* _Aim_
How many lines in the rows below contain the word "Open"? Reply with the number alone.

* _Records for this task_
-=-=-

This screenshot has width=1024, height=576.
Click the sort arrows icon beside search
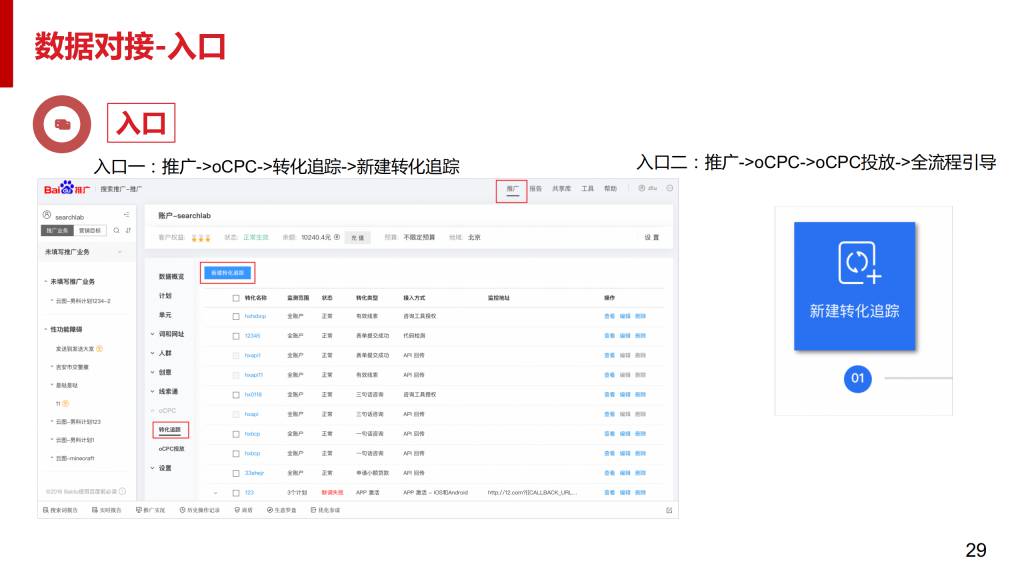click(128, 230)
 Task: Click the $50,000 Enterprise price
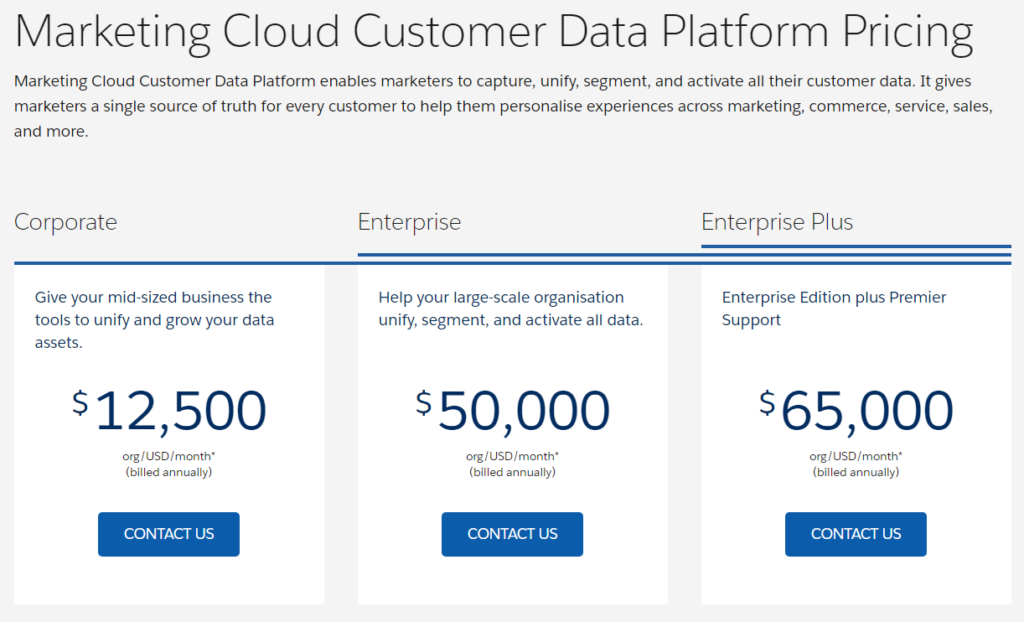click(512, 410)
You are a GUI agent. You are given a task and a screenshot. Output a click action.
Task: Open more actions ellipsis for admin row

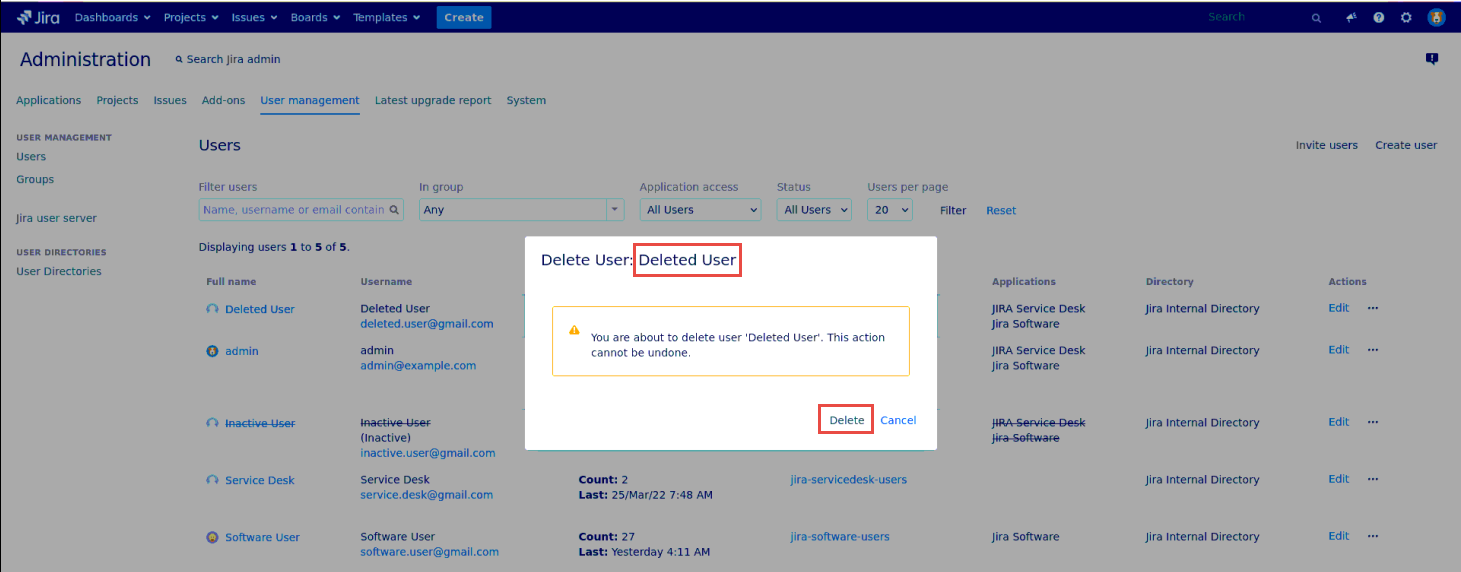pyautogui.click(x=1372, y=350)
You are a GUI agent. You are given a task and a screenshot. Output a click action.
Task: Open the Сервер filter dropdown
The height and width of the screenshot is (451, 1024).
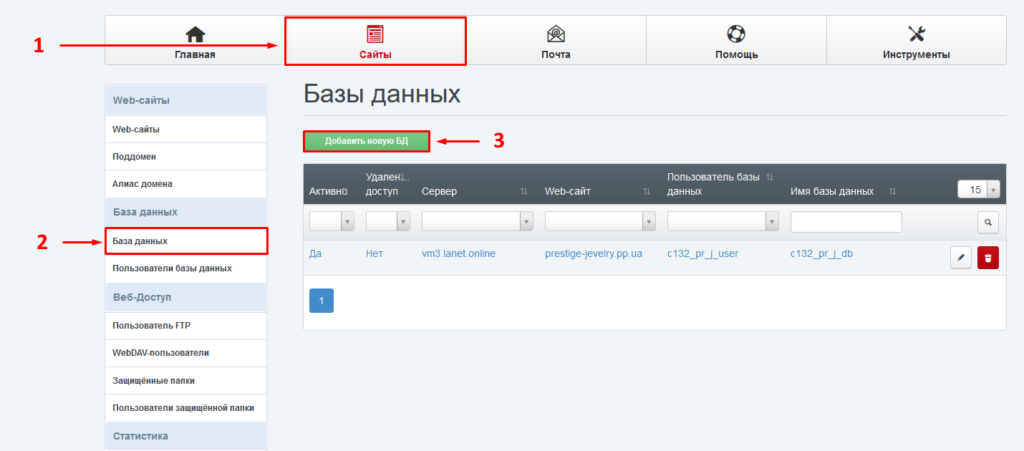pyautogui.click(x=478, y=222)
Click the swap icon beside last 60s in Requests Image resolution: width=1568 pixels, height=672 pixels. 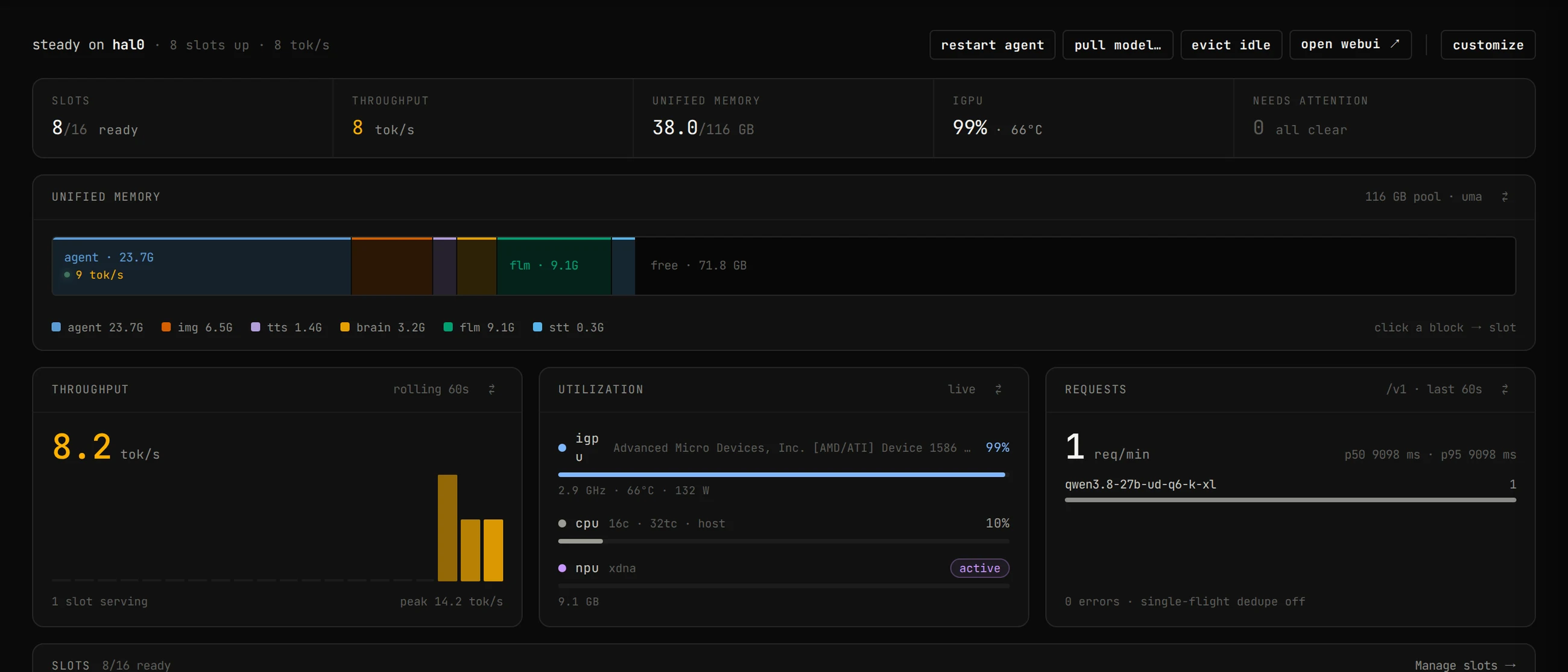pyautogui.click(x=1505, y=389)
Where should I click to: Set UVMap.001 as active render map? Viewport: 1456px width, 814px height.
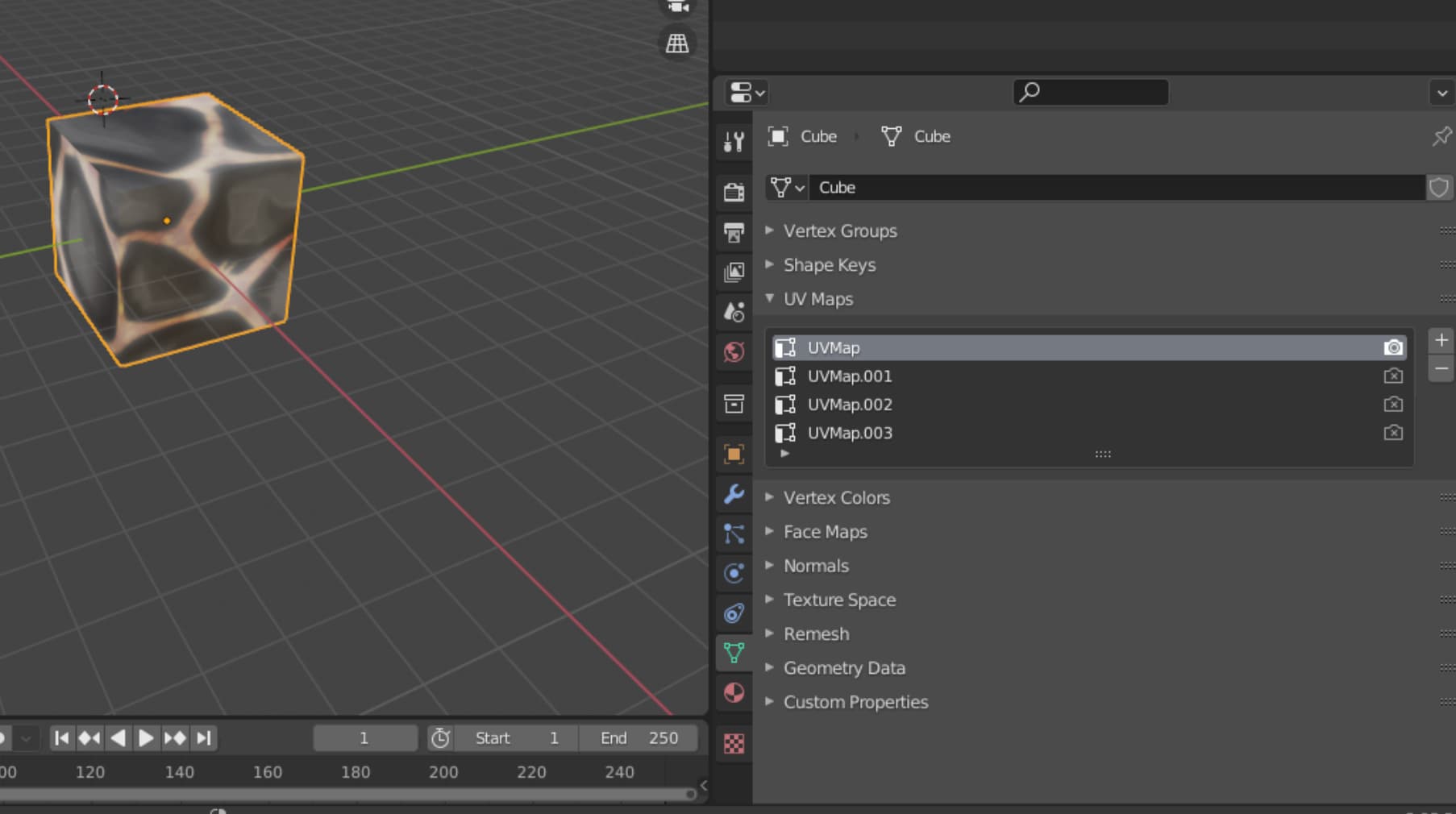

-=-=-

* _Task response_
2